Web lists-archives.com

Re: [PATCH 6/6] sched/numa: Delay retrying placement for automatic NUMA balance after wake_affine




On Tue, Feb 13, 2018 at 02:18:12PM +0000, Mel Gorman wrote:
> On Tue, Feb 13, 2018 at 03:01:37PM +0100, Peter Zijlstra wrote:
> > On Tue, Feb 13, 2018 at 01:37:30PM +0000, Mel Gorman wrote:
> > > +static void
> > > +update_wa_numa_placement(struct task_struct *p, int prev_cpu, int target)
> > > +{
> > > +	unsigned long interval;
> > > +
> > > +	if (!static_branch_likely(&sched_numa_balancing))
> > > +		return;
> > > +
> > > +	/* If balancing has no preference then continue gathering data */
> > > +	if (p->numa_preferred_nid == -1)
> > > +		return;
> > > +
> > > +	/*
> > > +	 * If the wakeup is not affecting locality then it is neutral from
> > > +	 * the perspective of NUMA balacing so continue gathering data.
> > > +	 */
> > > +	if (cpus_share_cache(prev_cpu, target))
> > > +		return;
> > 
> > Dang, I wanted to mention this before, but it slipped my mind.
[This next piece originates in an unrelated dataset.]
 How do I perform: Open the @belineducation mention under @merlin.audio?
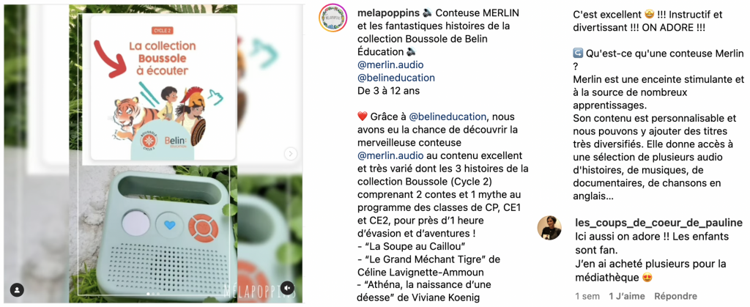coord(396,78)
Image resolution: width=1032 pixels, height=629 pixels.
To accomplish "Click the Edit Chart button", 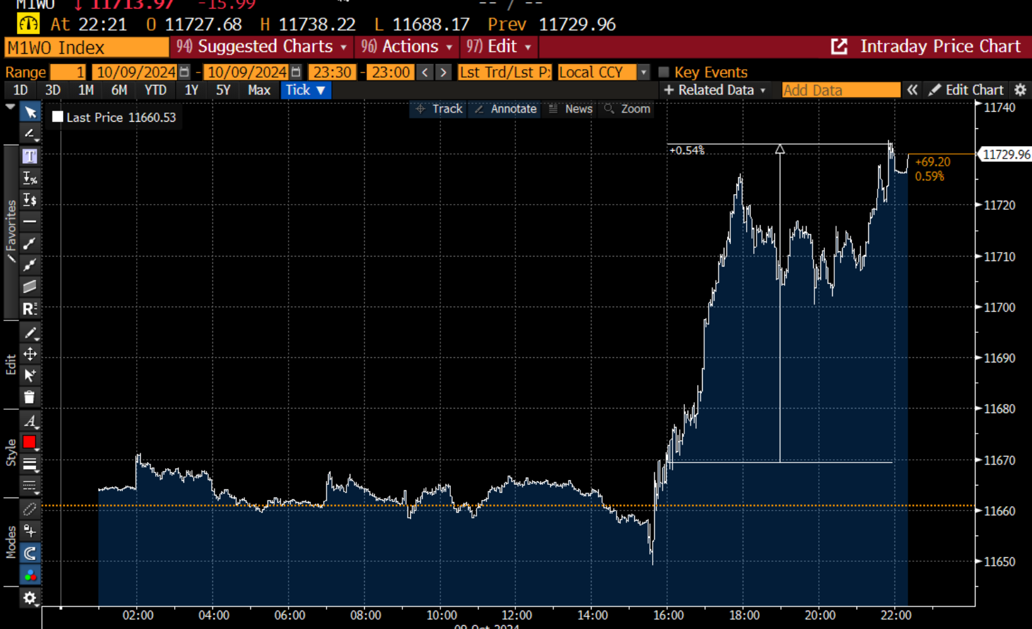I will (x=966, y=90).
The
> > comment and code don't match.
> > 
> > Did you want to write:
> > 
> > 	if (cpu_to_node(prev_cpu) == cpu_to_node(target))
> > 		return;
> > 
> 
> Well, it was deliberate. While it's possible to be on the same memory
> node and not sharing cache, the scheduler typically is more concerned with
> the LLC than NUMA per-se. If they share LLC, then I also assume that they
> share memory locality.

True, but the remaining code only has effect for numa balance, which is
concerned with nodes. So I don't see the point of using something
potentially smaller.

Suppose someone did hardware where a node has 2 cache clusters, then
we'd still set a wake_affine back-off for numa-balance, even though it
remains on the same node.

How would that be useful?